Femoral SheathThis case takes place in New Hampshire and involves an elderly male patient who underwent femoral angioplasty. He proceeded to develop abdominal pain 2 hours after the procedure was completed due to an unrecognized peritoneal bleed. The patient was later seen by a resident who had limited experience removing femoral sheaths; yet the resident pulled the patient’s femoral sheath regardless, causing massive hemorrhaging that ultimately resulted in the patients death. The anticoagulant that was used during procedure was Argatroban, and the patient had the same procedure performed on the opposite leg three weeks prior with no complications. The patient’s estate believes that the central issue in this case was that the femoral sheath was pulled by the resident when the patient was having abdominal pain. It is also questionable as to whether or not the patient was hypotensive, and there was no confirmation that the patient was or was not anticoagulated when the sheath was pulled.
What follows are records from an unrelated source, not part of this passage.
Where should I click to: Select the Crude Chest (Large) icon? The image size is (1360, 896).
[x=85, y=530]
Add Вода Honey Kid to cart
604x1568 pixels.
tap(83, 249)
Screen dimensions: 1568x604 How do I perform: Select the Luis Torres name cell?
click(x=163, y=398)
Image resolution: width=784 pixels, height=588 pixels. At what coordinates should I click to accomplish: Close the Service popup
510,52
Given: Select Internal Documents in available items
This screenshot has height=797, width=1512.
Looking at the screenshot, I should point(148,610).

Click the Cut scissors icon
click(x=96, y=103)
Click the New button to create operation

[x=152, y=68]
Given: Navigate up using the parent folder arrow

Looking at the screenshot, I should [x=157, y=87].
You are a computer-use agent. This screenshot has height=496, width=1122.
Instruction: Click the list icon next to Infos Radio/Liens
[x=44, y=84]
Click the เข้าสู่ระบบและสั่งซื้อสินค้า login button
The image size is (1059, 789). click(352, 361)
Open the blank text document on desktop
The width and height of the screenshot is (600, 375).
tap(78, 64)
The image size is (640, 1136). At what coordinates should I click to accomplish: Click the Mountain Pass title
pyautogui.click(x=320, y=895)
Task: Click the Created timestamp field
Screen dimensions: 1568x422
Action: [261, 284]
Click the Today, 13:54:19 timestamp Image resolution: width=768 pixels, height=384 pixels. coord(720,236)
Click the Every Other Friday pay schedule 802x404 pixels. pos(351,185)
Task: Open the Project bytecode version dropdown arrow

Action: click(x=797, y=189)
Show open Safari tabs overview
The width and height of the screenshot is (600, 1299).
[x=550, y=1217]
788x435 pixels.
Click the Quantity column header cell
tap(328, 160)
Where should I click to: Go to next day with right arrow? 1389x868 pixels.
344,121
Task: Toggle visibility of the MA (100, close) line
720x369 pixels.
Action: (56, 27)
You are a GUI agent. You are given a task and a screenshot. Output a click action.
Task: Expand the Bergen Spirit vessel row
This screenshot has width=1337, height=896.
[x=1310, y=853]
Question(s) For Expert Witness

  • 1. What are safety guidelines to consider following a femoral angioplasty - and should residents be supervised while removing a femoral sheath?
  • 2. Is this a known complication or an isolated incident of which a diligent interventional radiologist ought to mindful and able to avoid?
  • 3. Have you ever served as an expert witness on a case similar to the one described?

Expert Witness Response E-007065

Initially, residents require observation and oversight to demonstrate mastery of these skills, including techniques, knowledge of what to ask, monitoring, and post procedure documentation. Then residents are permitted to perform this procedure in an area where immediate assistance is needed. The complication described is not an expected complication. However, it is hard to answer extensively given lack of imaging and knowledge of the procedure.